Бабушка рассказала мне такой случай.

Незадолго до моего приезда в Осиновых Гаях гостила жена брата Сергея со своими детьми, Ниной и Валерием. Дни стояли жаркие, ночи душные, и решено было, что Анна Владимировна вместе со своими ребятами будет ночевать на сеновале. Туда же отправились Зоя с Шурой. Легли. И вдруг Шуре, лежавшему с краю, вздумалось напугать гостей. Он укрылся с головой, уткнулся носом в сено... и в ночной тишине послышалось какое-то таинственное шипенье.

— Мам, слышишь, змея! — прошептала испуганная Нина.

— Какая еще тебе змея, глупости!

Шура прыснул, подождал немного и снова зашипел. Сообразив, в чем дело, тетя Аня сказала строго:

— Шура, ты нам мешаешь спать! Уходи в комнату и там лежи и шипи, если тебе хочется.

Шура послушно отправился в дом. Вслед за ним поднялась и Зоя.

— Зоенька, а ты куда? Ты оставайся.

— Нет, раз вы Шуру услали, так и я не останусь, — ответила Зоя.

И так было всегда: они неизменно заступались друг за друга. Но это не мешало Шуре иной раз сердито кричать, когда Зоя делала ему замечание:

— Уйди! Отстань! Хочу и буду!

— А вот не будешь, я не велю! — спокойно и уверенно отвечала Зоя.

Все вместе

В конце августа мы приехали в Москву, Анатолий Петрович встречал нас на вокзале. Ребята чуть не первыми выскочили из вагона и со всех ног кинулись к отцу, но не добежали и остановились: ведь целый год не видались, как не растеряться!

Но Анатолий Петрович понял их растерянность и нерешительность, сгреб обоих в охапку и, всегда сдержанный, скупой на ласку, крепко расцеловал ребят, погладил по стриженым головам и сказал так, словно они расстались только вчера:

— Ну, сейчас я покажу вам Москву, Поглядим: похожа она на наши Осиновые Гаи?

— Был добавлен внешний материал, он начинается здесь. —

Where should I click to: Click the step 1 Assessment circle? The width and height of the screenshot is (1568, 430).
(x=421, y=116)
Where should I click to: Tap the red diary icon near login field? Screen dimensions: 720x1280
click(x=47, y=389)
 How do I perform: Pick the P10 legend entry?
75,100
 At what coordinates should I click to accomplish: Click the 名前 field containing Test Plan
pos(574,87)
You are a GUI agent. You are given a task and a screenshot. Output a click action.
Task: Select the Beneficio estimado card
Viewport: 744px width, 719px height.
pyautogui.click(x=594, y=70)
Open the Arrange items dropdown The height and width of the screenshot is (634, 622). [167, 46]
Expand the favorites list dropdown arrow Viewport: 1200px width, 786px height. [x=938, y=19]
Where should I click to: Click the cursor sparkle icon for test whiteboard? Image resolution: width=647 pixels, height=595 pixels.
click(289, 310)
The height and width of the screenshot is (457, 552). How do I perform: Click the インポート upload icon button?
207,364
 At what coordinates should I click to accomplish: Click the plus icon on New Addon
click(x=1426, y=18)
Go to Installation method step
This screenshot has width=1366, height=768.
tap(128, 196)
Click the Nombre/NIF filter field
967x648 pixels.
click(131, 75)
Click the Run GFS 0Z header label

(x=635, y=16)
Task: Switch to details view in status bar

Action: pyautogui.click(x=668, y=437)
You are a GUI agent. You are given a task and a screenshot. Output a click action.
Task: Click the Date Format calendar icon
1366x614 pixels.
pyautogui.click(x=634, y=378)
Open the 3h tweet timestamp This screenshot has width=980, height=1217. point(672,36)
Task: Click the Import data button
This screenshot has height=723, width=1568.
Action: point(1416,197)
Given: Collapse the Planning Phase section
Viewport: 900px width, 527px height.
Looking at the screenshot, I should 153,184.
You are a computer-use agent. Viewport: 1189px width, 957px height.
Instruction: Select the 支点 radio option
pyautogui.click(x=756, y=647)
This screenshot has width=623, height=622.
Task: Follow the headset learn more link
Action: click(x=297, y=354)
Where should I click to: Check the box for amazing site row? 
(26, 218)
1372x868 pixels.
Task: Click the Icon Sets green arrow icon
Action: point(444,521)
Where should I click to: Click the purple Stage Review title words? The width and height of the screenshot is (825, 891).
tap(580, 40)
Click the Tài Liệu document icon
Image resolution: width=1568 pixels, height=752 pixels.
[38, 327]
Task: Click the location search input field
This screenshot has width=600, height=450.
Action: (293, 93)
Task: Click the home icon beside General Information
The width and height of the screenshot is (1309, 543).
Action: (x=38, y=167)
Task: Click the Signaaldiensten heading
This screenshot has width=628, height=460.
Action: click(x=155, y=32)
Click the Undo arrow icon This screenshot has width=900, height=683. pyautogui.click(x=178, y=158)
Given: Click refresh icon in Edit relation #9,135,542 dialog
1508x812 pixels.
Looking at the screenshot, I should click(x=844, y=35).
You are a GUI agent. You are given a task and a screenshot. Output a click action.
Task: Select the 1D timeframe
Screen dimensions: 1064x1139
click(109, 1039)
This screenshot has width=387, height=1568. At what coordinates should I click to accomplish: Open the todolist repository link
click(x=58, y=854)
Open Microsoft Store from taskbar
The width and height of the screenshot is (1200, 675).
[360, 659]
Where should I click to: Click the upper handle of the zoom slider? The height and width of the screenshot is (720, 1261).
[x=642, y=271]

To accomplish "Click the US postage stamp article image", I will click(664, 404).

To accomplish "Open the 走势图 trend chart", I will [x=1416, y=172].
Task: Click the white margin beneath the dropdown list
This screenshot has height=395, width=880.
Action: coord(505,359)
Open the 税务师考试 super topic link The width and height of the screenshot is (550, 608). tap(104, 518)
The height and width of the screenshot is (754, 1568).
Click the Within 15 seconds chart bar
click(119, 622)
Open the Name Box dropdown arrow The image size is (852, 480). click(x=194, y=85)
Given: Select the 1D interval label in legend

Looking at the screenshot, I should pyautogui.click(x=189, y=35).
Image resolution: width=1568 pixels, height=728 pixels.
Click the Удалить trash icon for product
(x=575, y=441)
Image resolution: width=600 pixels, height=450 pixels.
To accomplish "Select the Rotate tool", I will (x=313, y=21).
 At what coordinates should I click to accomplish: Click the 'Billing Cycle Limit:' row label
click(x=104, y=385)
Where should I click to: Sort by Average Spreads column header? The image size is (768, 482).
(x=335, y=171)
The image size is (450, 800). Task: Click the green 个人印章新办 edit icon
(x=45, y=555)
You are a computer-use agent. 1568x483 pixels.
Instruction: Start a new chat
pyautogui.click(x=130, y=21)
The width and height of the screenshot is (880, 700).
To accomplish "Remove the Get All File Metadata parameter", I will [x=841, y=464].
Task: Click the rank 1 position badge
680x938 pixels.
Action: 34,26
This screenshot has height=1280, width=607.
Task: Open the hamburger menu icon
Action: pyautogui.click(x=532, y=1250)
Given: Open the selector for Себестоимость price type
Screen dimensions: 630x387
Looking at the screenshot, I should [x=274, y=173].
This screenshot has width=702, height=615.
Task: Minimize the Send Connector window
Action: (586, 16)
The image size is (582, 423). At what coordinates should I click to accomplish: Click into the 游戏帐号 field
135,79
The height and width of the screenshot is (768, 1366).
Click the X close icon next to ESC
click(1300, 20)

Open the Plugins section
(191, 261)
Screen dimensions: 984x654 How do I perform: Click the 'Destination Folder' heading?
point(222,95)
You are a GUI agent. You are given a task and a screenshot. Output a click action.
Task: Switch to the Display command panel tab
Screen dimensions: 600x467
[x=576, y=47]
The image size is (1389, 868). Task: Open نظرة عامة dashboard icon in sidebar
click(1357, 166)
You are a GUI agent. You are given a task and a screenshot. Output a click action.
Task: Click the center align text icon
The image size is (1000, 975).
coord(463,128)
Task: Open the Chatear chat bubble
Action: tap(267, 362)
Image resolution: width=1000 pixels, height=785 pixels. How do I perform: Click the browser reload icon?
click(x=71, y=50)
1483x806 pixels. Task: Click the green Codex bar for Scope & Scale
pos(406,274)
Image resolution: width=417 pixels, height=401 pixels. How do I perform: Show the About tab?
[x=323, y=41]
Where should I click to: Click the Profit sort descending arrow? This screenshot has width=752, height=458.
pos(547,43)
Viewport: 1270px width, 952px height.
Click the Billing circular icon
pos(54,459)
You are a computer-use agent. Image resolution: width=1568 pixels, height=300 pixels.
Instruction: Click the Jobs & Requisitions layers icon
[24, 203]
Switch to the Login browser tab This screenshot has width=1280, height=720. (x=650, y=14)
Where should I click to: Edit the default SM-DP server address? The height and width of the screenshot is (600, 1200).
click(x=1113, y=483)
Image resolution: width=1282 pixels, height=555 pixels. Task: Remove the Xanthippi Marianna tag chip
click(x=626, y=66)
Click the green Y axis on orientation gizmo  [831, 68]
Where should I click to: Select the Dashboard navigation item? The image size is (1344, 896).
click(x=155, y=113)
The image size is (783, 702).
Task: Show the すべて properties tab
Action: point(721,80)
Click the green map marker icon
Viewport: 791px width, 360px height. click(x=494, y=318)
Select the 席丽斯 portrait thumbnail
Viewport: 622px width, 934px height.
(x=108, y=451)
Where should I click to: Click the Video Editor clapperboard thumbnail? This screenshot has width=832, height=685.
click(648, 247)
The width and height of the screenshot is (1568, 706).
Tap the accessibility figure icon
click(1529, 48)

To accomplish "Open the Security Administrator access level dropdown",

Мы сели в трамвай — какое это было испытание храбрости и любопытства! — и с грохотом и звонками понеслись по Москве, мимо высоких домов, мимо блестящих автомобилей, мимо спешащих куда-то пешеходов. Ребята так и прилипли носами к оконному стеклу.

Шура был совершенно потрясен тем, что на улицах такое множество народу. «Куда они идут? Где они живут? Зачем их столько?» — кричал он, позабыв обо всем и вызывая улыбки пассажиров. Зоя молчала, но у нее на лице читалось такое же страстное нетерпение: скорее, скорее! Все увидеть, все разглядеть, все понять в этом новом, огромном, удивительном городе!

И вот наконец окраина Москвы, небольшой домик близ Тимирязевской академии. Мы поднимаемся на второй этаж и входим в маленькую комнату: стол, кровати, неширокое окно... Вот мы и дома!

...Из всех памятных дней в жизни человека день, когда он впервые ведет своего ребенка в школу, — один из самых хороших. Наверно, все матери помнят его. Помню и я. Это первое сентября тридцать первого года было такое ясное, безоблачное, деревья Тимирязевки стояли все в золоте. Сухие листья шуршали под ногами, нашептывая что-то таинственное и ободряющее — должно быть, о том, что с этого часа начинается для моих ребят совсем новая жизнь.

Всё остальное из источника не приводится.